Every summer vacation, we pack our tree-hugging family into the car and head for the Sierra Nevada mountains. In many respects, our trip this summer was just like any other year, complete with family bonding moments and awe-inspiring wilderness experiences:

tree1

I date myself with this reference                                                     Source

But our 2016 photo album is not all happiness and light.  This year, we saw an unprecedented number of stressed and dying trees. Forest roads were lined with piles of dead wood.

tree2

source                                                                       source

These pictures break a tree hugger’s heart. But they barely scratch the surface of what has been dubbed the worst epidemic of tree mortality in California’s modern history. According to CAL FIRE, over 66 million trees have died since 2010. And it’s not over yet.

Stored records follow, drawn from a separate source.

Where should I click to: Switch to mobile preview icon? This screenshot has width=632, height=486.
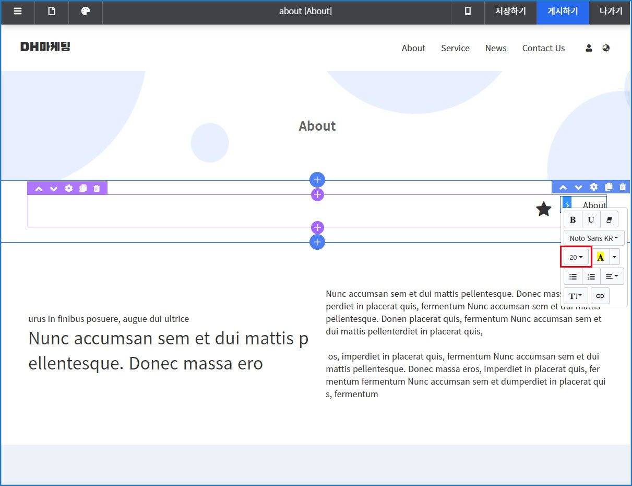pyautogui.click(x=468, y=11)
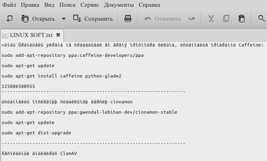Click the Paste clipboard icon

point(241,19)
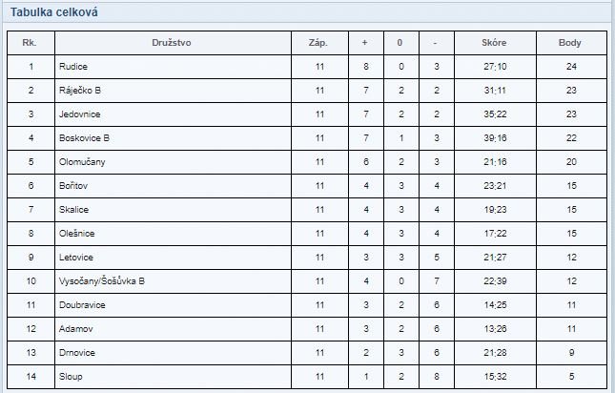615x393 pixels.
Task: Click the Záp. column header
Action: [318, 43]
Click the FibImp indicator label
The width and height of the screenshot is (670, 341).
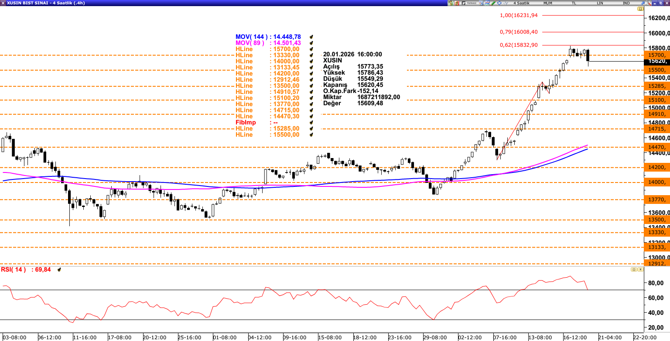click(x=246, y=123)
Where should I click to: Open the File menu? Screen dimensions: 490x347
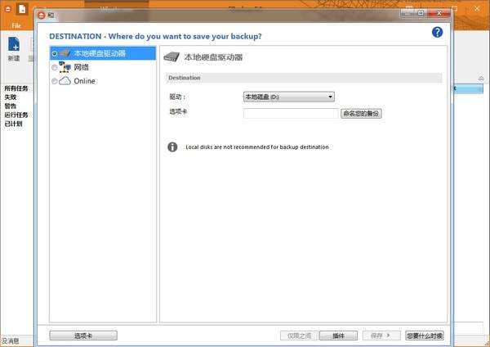(16, 25)
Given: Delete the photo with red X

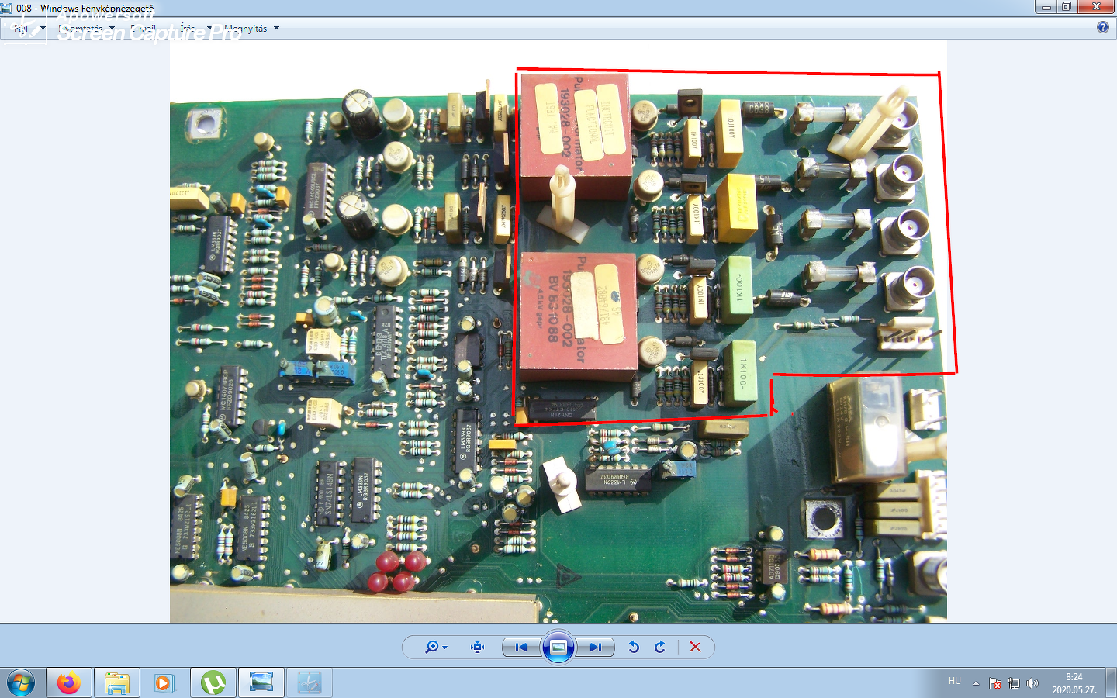Looking at the screenshot, I should pos(695,647).
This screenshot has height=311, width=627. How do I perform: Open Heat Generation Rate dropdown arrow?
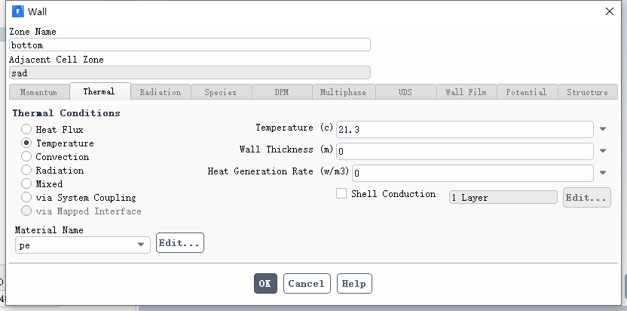(x=603, y=172)
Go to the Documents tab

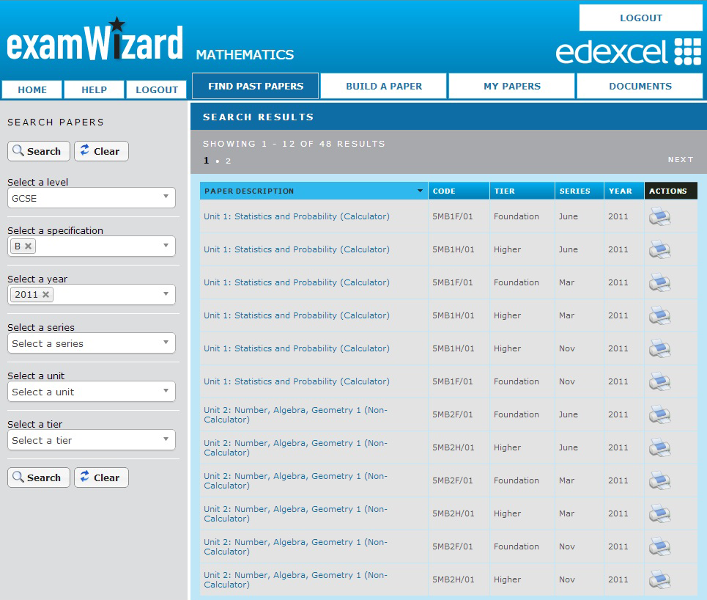pos(640,86)
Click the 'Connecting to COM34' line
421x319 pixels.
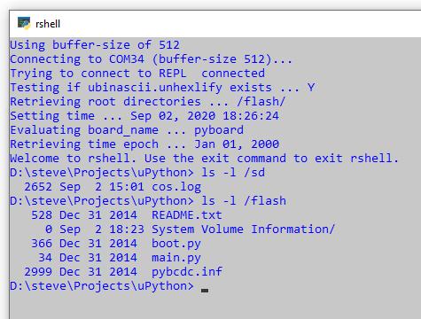151,59
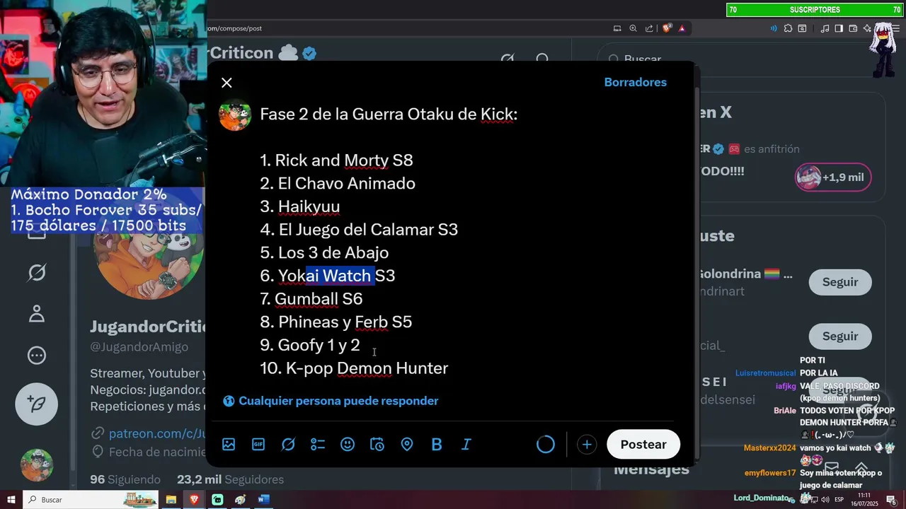
Task: Open the More options sidebar icon
Action: (x=37, y=356)
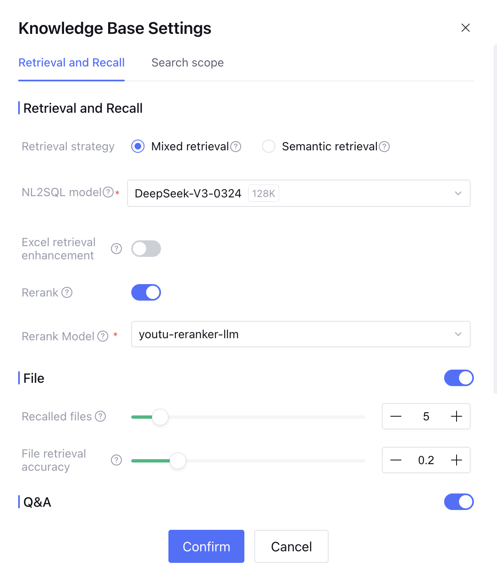Disable the File section toggle
Viewport: 497px width, 574px height.
pos(459,378)
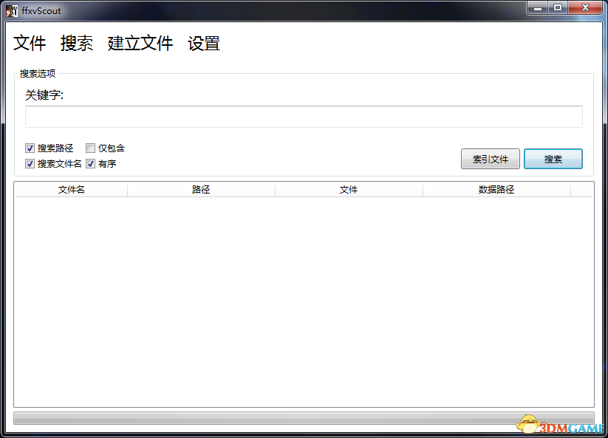Viewport: 608px width, 438px height.
Task: Sort results by the 文件名 column header
Action: [x=72, y=190]
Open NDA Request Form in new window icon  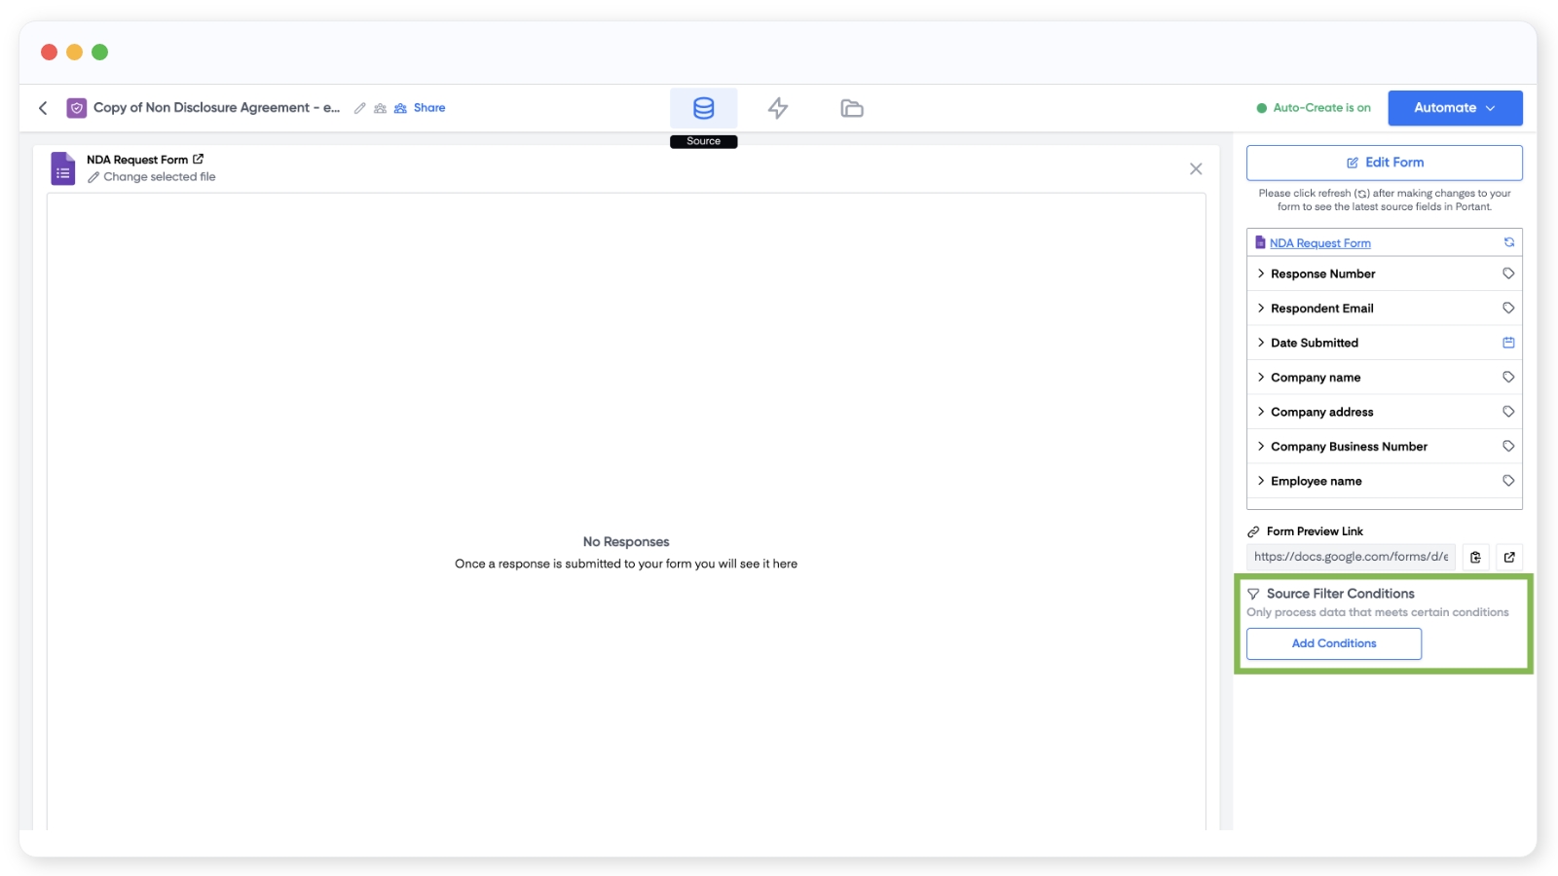[199, 159]
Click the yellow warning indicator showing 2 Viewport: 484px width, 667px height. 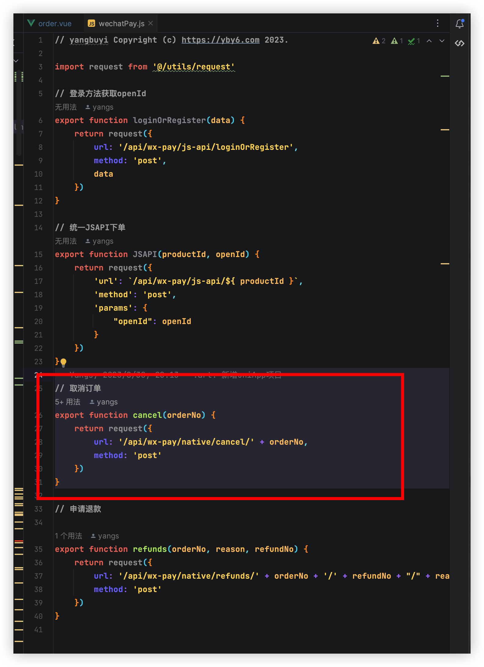pos(379,41)
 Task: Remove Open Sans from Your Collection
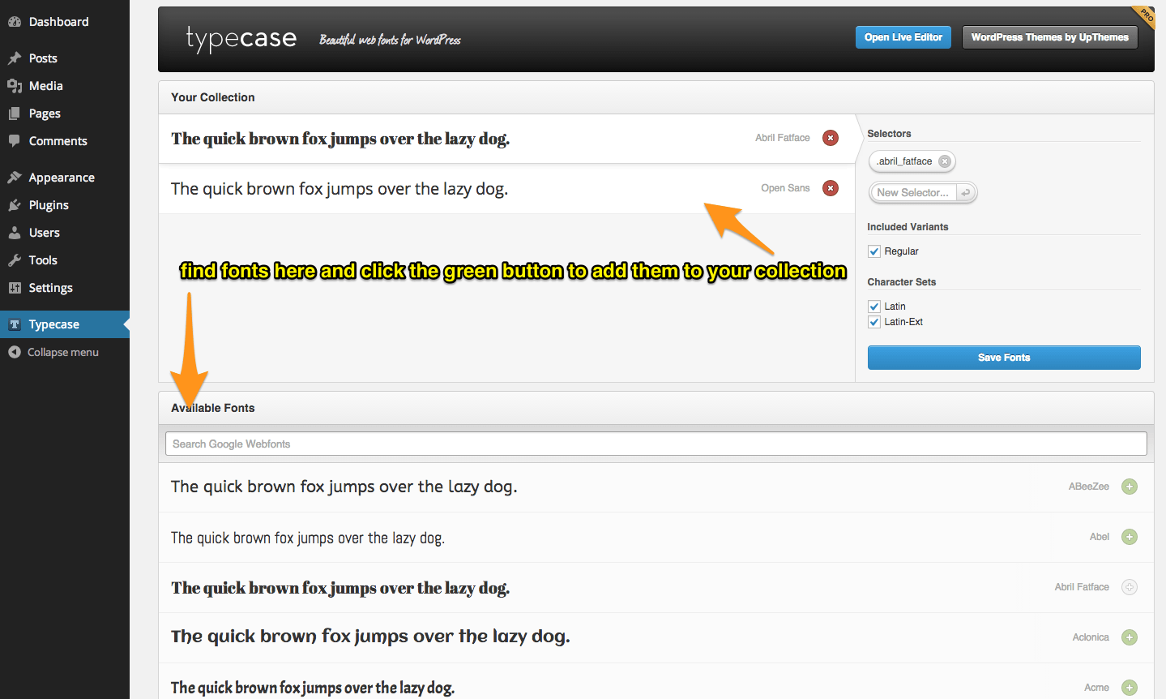(830, 187)
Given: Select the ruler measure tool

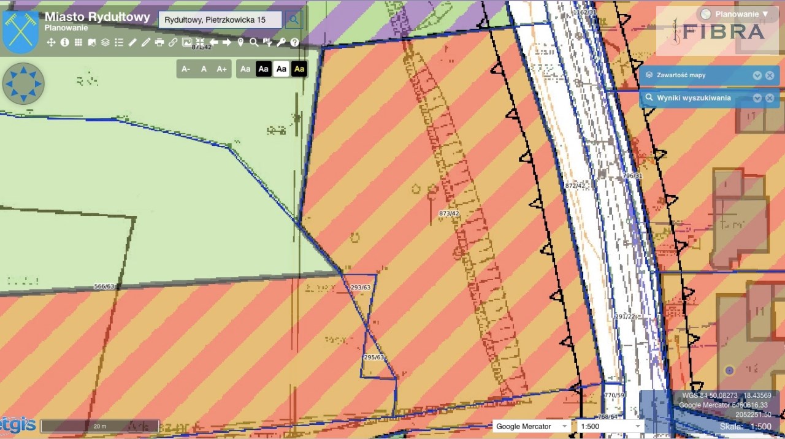Looking at the screenshot, I should 132,42.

The underlying cause is climate change working through drought and bark beetles. Warmer winters and drier summers mean this pesky bark beetle has been reproducing faster and attacking harder.  Drought-stressed trees are more vulnerable to fungi and insects. The big-picture impacts are devastating.

Acres of dying trees raise fundamental questions about how to preserve and protect our national parks and forests in the face of climate change. These existential issues were at the heart of President Obama’s speech in Lake Tahoe last week. But the epidemic also raises some more material questions. This week’s blog looks at the heated debate over what to do with millions of dead trees in the forest.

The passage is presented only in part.